Four criteria, and all four have to hold.
1. Company profile
Industry, size, market, business model — defined together before launch. A great conversation with the wrong kind of company is practice, not pipeline. If you serve owner-led firms selling high-value services, a procurement department at a 5,000-person corporate doesn’t qualify, however friendly the meeting.
2. The right role
B2B decisions have owners. For owner-led firms that’s usually the founder or managing director; sometimes a commercial lead with real authority. A meeting with someone who will “pass it along internally” is not a qualified appointment — it’s a message in a bottle.
3. An acknowledged need
Not a signed brief — an acknowledged problem. The prospect has said, in their own words, that something we discussed is a live issue: pipeline is irregular, follow-up slips, growth has stalled. Curiosity alone doesn’t clear the bar.
4. Realistic timing
“Interesting, call me next year” is a future conversation, not a current one. Timing doesn’t have to mean this quarter — it means the prospect can realistically act inside a horizon you’d accept for your sales cycle.
What doesn’t count
The list is longer than most vendors admit:
- Replies that say “send me some information” and go quiet
- Meetings booked with the wrong role to hit a quota
- Webinar registrants and content downloads relabeled as “warm leads”

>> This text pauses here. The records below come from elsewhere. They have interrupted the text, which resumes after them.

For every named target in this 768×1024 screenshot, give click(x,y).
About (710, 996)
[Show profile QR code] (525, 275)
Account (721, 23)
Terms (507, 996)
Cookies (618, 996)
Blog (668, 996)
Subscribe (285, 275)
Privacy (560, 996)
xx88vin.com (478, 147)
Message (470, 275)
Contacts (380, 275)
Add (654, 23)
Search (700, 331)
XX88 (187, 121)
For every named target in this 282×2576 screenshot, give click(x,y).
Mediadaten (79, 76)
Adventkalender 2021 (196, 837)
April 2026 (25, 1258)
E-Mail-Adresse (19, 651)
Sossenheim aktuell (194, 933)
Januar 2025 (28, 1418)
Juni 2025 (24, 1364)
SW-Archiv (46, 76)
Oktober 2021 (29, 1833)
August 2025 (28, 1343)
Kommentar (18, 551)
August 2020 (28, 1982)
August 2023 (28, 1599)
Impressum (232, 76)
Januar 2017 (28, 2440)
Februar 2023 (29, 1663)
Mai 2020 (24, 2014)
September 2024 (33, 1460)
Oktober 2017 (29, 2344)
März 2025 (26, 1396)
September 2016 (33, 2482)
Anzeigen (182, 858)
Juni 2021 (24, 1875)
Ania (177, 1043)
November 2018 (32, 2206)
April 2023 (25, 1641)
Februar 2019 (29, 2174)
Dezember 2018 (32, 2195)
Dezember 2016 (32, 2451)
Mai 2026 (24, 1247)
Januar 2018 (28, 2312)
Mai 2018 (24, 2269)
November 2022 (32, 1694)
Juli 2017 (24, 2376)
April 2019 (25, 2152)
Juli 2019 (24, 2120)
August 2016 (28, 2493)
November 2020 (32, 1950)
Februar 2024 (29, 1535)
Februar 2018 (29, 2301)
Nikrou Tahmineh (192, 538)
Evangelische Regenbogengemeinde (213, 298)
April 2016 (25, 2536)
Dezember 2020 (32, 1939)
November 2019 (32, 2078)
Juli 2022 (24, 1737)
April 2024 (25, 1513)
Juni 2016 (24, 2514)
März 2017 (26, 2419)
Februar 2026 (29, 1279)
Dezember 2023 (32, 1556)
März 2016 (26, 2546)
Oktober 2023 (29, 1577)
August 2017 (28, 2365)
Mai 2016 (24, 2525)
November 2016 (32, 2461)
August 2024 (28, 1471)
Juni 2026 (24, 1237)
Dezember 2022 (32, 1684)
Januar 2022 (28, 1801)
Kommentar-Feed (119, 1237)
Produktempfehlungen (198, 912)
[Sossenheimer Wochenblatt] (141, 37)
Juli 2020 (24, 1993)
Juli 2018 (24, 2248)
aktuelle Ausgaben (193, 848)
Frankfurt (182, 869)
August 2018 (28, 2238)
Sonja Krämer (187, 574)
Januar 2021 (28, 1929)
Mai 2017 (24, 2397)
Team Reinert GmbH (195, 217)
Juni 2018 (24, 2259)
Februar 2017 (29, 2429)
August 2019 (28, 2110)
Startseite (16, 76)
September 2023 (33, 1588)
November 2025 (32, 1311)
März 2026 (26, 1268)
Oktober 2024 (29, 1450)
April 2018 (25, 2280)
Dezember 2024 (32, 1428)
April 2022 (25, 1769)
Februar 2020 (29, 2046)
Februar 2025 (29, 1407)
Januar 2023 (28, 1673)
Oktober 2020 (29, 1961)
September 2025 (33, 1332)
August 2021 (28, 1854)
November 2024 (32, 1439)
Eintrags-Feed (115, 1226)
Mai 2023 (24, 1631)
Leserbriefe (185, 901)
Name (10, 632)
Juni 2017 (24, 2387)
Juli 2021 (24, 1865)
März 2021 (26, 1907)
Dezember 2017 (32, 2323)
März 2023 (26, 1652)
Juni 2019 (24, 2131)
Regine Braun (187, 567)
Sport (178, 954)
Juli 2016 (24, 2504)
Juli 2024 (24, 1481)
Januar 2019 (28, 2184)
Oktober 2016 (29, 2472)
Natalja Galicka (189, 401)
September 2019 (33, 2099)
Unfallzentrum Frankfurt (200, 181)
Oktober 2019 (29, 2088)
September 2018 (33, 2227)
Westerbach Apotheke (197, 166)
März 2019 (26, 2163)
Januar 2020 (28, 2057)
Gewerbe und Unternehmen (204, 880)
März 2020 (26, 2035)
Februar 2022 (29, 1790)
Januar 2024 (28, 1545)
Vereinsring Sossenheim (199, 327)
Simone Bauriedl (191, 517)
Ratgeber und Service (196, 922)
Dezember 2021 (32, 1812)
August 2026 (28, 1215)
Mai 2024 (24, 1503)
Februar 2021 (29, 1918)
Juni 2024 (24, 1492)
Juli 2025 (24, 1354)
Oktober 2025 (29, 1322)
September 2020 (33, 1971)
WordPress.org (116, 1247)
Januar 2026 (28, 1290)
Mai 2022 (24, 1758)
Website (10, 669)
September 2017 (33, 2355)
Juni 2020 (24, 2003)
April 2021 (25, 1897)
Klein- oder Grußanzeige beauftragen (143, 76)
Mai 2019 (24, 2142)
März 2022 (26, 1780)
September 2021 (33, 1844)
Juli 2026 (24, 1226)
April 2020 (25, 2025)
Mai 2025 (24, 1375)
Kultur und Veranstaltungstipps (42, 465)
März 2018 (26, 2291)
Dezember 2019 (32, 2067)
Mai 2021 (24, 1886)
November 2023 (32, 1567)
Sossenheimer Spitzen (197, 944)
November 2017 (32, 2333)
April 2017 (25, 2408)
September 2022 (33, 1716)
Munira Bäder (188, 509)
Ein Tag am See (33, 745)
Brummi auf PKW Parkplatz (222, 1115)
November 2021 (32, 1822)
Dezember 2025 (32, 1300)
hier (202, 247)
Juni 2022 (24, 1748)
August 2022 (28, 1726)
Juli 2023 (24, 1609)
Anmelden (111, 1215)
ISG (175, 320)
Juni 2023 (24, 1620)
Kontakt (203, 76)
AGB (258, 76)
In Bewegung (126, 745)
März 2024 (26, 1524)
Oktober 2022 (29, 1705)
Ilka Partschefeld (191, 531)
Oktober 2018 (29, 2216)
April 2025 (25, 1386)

- Conversations with companies outside the agreed profile
- No-shows (a booked call that never happened delivered nothing)

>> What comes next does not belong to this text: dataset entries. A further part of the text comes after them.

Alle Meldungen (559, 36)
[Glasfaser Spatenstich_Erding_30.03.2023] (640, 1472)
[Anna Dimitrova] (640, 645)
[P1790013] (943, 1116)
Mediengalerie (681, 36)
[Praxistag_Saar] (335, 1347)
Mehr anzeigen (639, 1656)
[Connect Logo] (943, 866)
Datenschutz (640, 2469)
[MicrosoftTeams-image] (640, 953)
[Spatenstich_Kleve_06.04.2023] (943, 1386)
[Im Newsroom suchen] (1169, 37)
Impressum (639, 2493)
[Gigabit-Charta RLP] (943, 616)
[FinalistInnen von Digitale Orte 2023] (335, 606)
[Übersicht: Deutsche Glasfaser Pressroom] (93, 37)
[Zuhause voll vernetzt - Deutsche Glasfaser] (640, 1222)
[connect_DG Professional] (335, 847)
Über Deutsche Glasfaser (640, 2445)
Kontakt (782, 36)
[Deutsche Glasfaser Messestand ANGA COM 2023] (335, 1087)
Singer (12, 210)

None of these are worthless — some become real opportunities later. But none of them should be sold to you as an appointment.
Why the bar has to be written down
The definition only protects you if it exists before outreach starts. That’s why our process opens with a diagnosis where the qualification bar is agreed in writing: profile, role, need, timing. Every booked call is then checked against it, and a call that misses the bar doesn’t count toward what we deliver.
This cuts both ways, deliberately. It stops us from padding a month with soft meetings, and it stops the definition from drifting once real prospects start answering.
The cost of a low bar
A calendar full of wrong meetings is worse than an empty one. The empty calendar costs you nothing but patience. The full-but-wrong calendar costs prep time, follow-up time, emotional energy — and it quietly teaches you that “outbound doesn’t work,” when what actually didn’t work was the definition.
If you’re evaluating any appointment-setting offer — ours included — ask one question first: what exactly counts, and what happens when a meeting doesn’t? The quality of the answer tells you most of what you need to know.